_How to complete this task:_ Working from the records below, return word for word the line that contains "You are a computer-use" and each line after it, ending with the last. Skip all pictures.

---- Entries supplied

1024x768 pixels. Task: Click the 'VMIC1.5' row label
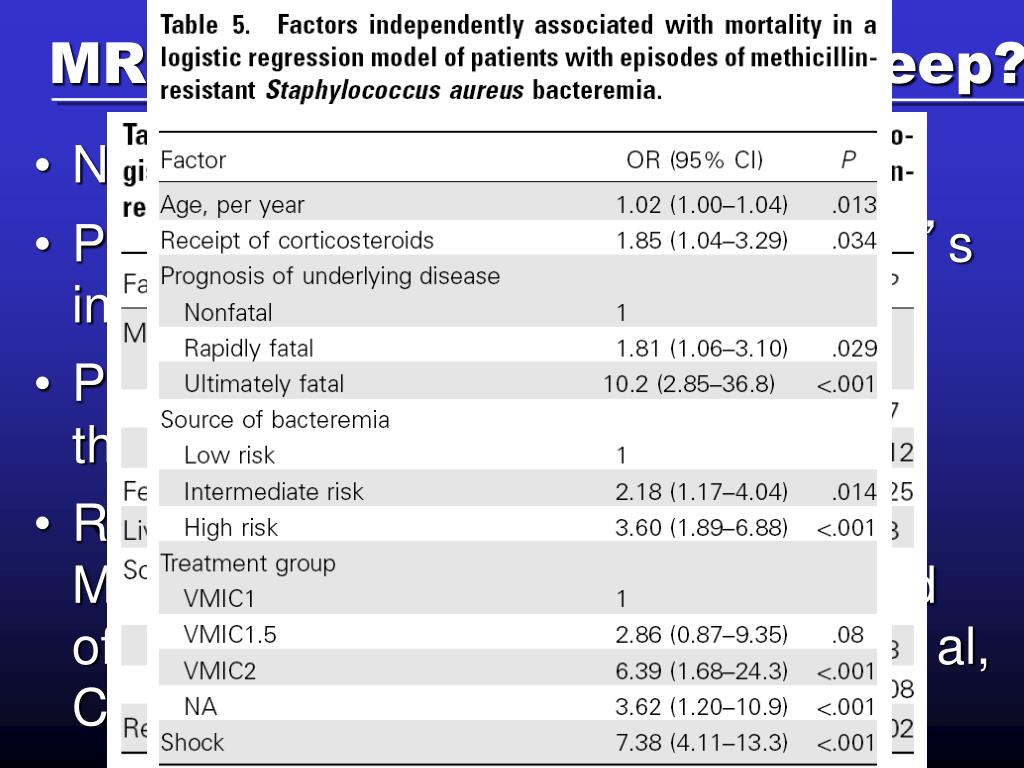230,635
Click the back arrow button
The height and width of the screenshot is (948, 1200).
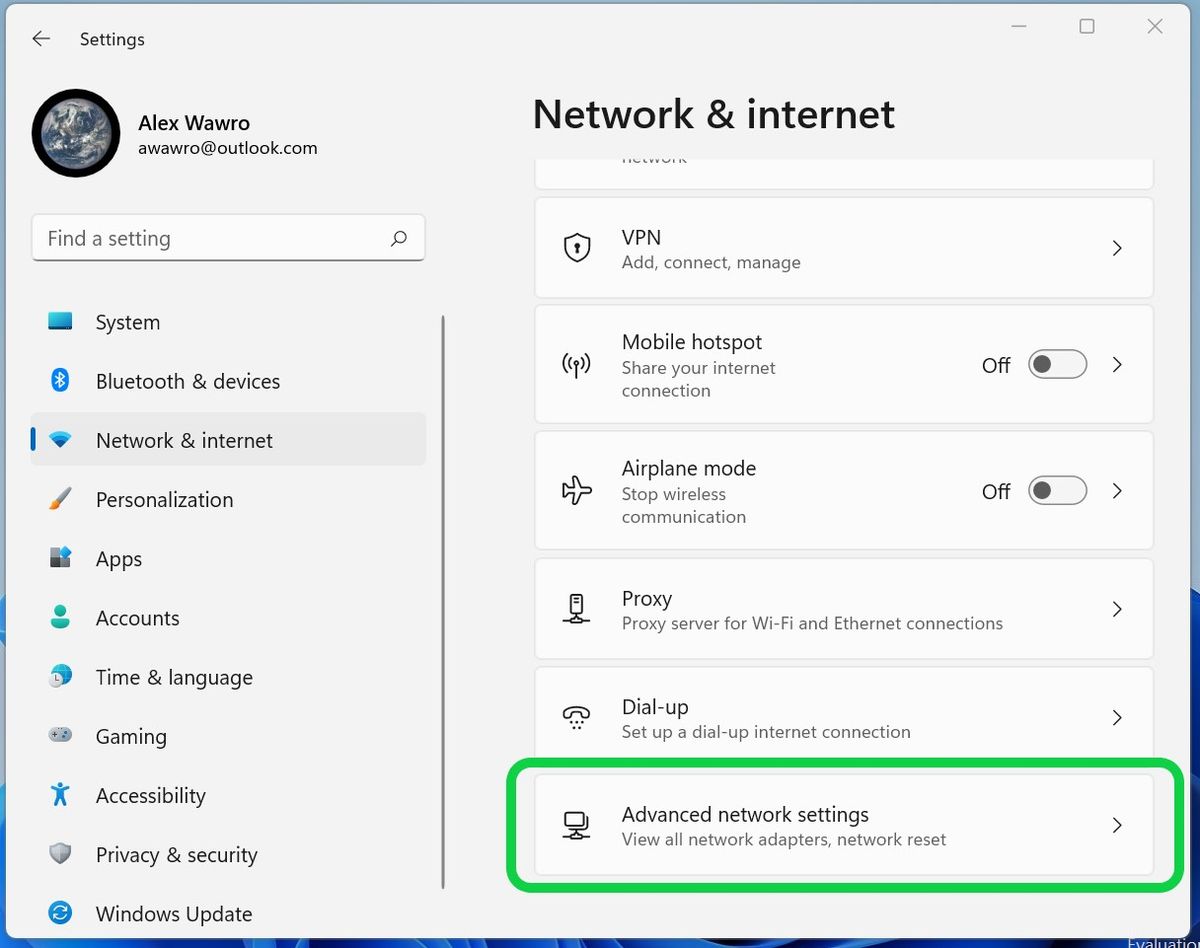click(40, 38)
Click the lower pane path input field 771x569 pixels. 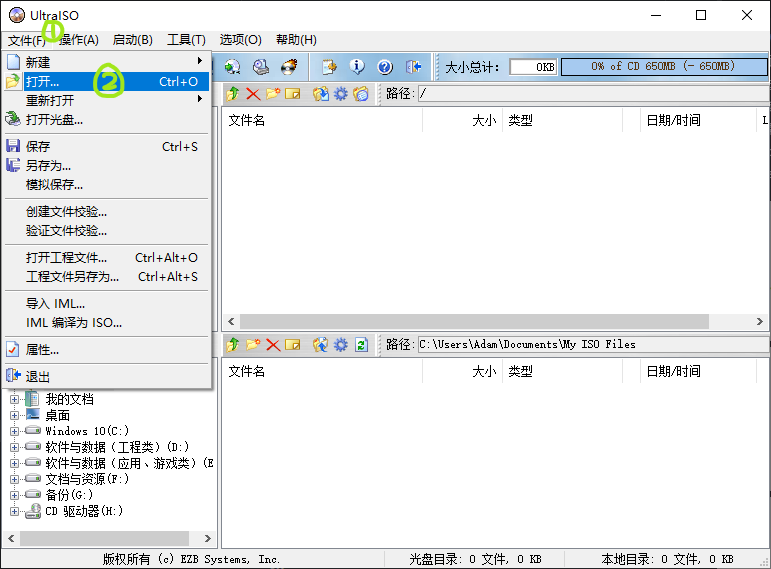pyautogui.click(x=590, y=345)
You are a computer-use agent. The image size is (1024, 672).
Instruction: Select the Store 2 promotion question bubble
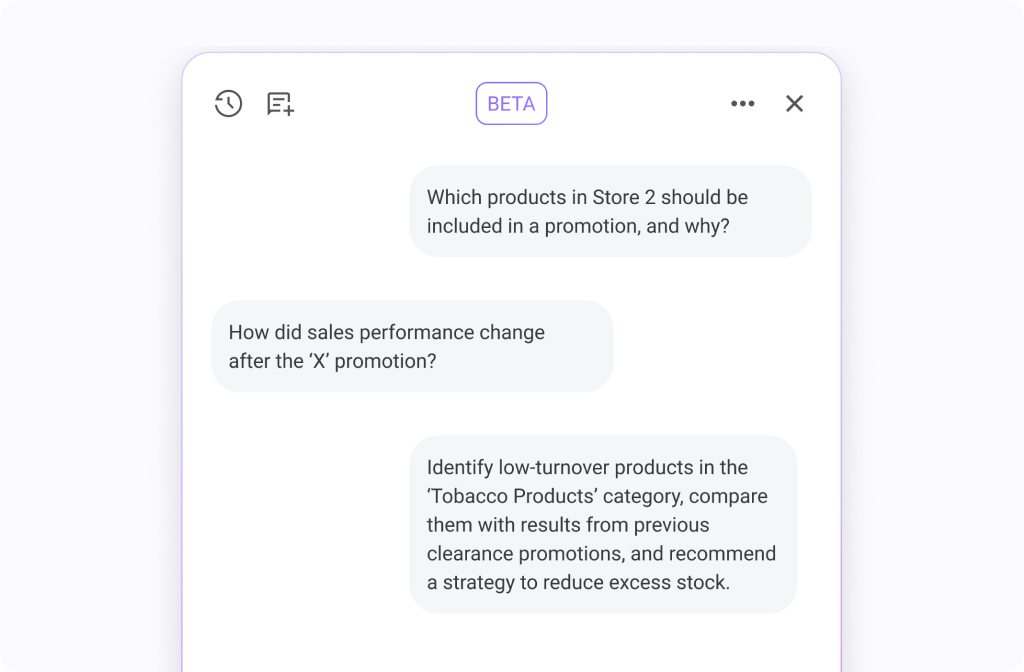(x=610, y=211)
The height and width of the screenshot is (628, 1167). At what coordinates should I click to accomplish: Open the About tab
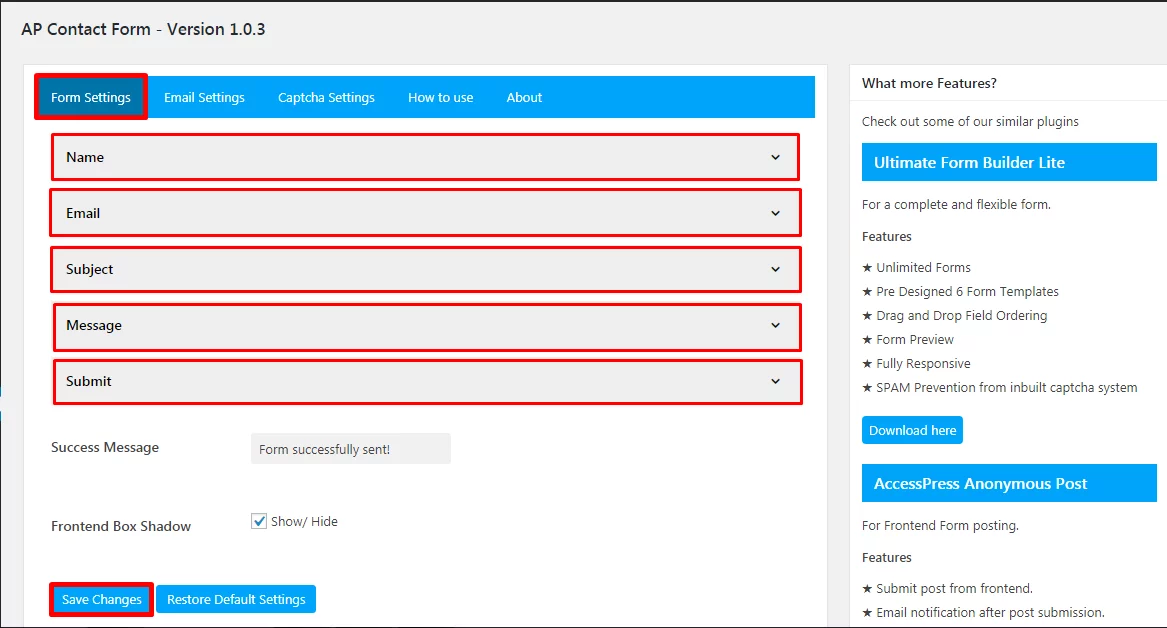click(x=523, y=97)
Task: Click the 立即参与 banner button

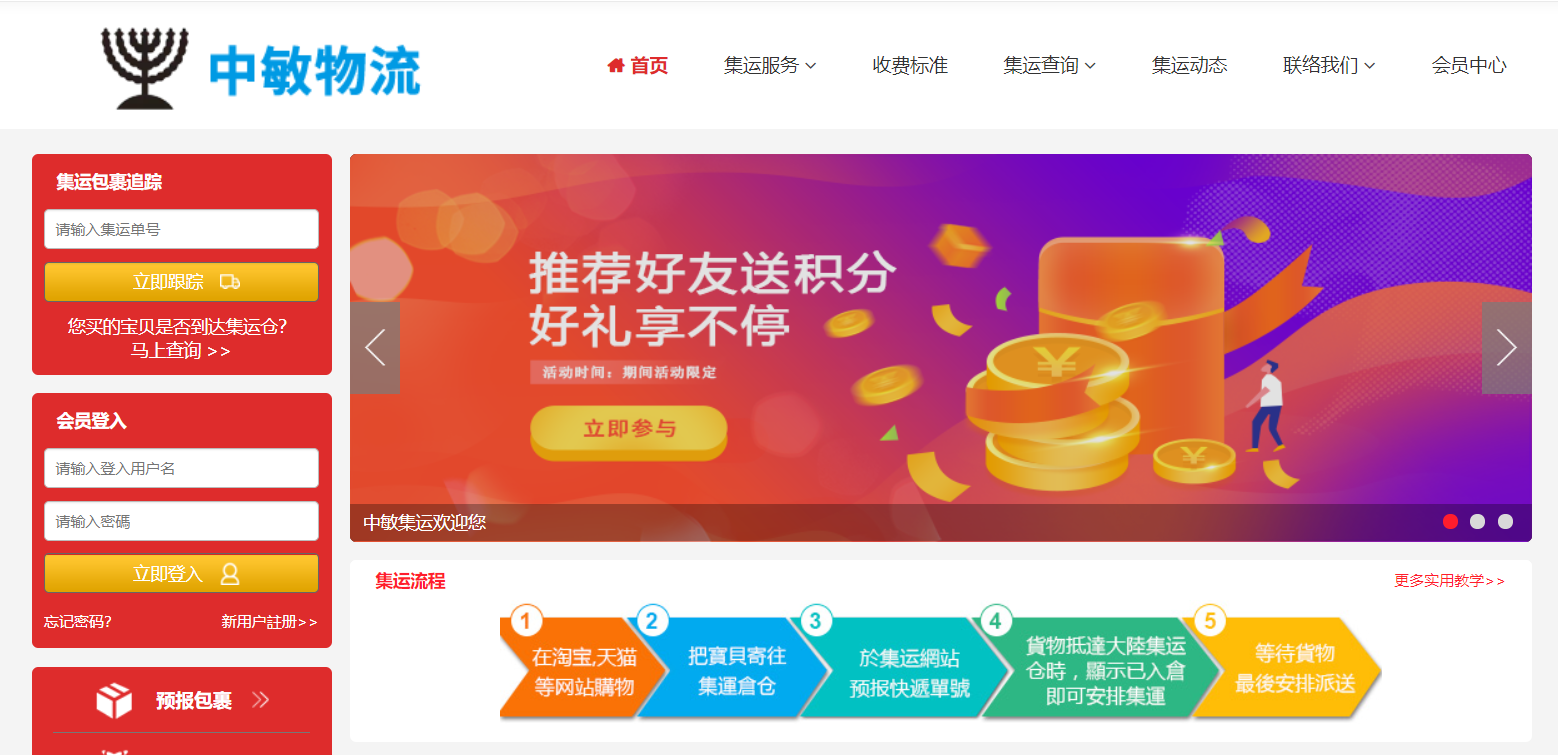Action: pyautogui.click(x=629, y=430)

--------

_Answer:_
You are a computer-use agent. The image size is (1024, 672).
Instruction: Select the Store 2 promotion question bubble
(x=610, y=211)
The height and width of the screenshot is (628, 1167). At what coordinates should I click to accomplish: Open the About tab
click(x=523, y=97)
Task: Click the 立即参与 banner button

Action: pyautogui.click(x=629, y=430)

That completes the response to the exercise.